Abstract
Hepatic adverse effects are one of the most commonly known adverse effects reported with statins. Frequently, fear of serious hepatic effects contributes to underutilization of statins as well as unnecessary discontinuation of its use among those indicated. There are changing data on the occurrence of these negative hepatic effects, recommendations on their actual risk, monitoring required, and safety of use in those with preexisting hepatic disorders. Based on reviewed literature, statins appear to be associated with a very low risk of true and serious liver injury. Unprecedented fears regarding hepatic adverse effects of statins among prescribers and patients can deny patients of the significant benefits of these agents. Routine periodic monitoring of liver function does not appear to detect or prevent serious liver injury and hence may not be indicated. But the potential of statins to cause significant and serious hepatic effects should not be overlooked in daily clinical practice. Statin use need not be avoided in patients with preexisting liver dysfunction such as nonalcoholic fatty liver disease, nonalcoholic steatohepatitis, compensated cirrhosis, and compensated chronic liver disease if its use is clearly indicated. Physician's judgment based on the risk and benefit for an individual patient does matter when a strategy is chosen regarding the use of statins and monitoring patients while on statins.
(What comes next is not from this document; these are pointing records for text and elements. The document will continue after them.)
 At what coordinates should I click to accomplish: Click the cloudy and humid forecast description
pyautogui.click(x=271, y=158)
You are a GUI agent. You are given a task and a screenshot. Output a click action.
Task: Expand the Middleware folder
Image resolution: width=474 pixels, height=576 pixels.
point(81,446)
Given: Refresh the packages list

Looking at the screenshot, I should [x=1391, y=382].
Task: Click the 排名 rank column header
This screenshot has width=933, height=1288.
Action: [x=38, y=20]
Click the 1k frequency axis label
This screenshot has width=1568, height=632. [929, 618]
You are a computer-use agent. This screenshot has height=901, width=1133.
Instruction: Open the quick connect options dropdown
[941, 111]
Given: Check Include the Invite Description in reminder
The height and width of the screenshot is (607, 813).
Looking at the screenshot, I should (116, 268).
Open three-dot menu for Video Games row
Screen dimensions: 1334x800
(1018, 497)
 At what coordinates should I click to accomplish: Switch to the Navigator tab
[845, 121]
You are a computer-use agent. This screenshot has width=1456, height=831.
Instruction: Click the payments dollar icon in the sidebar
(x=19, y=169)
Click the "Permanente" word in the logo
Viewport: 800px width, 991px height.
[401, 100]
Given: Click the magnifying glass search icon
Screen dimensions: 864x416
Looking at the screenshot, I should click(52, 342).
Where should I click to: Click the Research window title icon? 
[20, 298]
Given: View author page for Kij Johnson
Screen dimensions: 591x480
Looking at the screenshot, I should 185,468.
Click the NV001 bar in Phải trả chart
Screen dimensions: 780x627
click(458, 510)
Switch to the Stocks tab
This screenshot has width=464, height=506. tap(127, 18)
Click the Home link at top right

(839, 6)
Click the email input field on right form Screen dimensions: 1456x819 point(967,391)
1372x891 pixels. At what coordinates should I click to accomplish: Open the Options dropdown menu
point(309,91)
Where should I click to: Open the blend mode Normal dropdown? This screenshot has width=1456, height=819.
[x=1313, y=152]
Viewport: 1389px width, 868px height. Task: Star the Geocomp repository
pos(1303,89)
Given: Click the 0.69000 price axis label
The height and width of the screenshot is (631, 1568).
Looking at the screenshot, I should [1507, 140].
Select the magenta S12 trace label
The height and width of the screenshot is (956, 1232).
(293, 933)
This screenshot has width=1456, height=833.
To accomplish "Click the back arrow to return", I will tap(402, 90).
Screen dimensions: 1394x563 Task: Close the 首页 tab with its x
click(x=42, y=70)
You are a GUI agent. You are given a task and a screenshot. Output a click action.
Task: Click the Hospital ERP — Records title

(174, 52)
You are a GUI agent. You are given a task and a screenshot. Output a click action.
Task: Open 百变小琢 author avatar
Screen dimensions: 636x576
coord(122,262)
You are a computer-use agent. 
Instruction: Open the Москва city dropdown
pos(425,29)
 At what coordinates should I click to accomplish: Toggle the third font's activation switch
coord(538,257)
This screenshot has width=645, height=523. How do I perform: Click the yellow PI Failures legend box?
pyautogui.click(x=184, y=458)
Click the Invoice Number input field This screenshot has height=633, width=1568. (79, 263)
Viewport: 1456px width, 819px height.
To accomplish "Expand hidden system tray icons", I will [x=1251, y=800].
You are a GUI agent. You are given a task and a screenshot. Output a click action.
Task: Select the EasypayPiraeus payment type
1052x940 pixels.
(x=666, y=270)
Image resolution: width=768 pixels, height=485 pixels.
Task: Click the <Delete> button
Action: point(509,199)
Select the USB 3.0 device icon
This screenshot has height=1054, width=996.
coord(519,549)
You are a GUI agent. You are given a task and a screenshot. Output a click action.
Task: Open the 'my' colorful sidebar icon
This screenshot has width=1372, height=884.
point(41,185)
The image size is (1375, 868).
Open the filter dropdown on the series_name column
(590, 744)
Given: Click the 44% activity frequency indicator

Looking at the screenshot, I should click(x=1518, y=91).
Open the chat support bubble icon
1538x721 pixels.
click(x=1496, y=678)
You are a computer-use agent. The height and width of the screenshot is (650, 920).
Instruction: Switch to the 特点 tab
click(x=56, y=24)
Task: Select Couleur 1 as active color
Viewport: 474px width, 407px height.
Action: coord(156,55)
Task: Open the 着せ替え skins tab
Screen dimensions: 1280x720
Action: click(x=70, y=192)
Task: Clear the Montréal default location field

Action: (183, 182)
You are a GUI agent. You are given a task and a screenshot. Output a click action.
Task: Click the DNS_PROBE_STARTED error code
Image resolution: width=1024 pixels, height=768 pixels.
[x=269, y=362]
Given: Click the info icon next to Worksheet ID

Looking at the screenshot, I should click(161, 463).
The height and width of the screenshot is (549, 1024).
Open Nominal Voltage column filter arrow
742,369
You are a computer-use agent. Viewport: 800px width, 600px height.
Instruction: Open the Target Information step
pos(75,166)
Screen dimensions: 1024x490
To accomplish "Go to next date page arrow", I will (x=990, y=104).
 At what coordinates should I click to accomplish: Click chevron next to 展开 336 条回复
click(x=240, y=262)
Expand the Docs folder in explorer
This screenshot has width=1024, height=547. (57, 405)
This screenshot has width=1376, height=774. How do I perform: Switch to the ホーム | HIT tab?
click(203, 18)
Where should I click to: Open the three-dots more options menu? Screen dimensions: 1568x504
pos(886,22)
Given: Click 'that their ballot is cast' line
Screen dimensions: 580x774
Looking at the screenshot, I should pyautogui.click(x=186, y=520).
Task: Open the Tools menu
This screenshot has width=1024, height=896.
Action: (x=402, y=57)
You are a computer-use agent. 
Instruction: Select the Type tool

KEY WORDS: Hepatic effects, implications, recommendations, statins
HMG Co-A reductase inhibitors (Statins) are currently one of the most frequently used and largest selling prescription drugs worldwide.[1,2,3] The use of statins has increased dramatically in the recent past in view of the encouraging data from clinical studies on the beneficial effects of these agents in the primary and secondary prevention of cardiovascular disease (CVD).[4,5,6]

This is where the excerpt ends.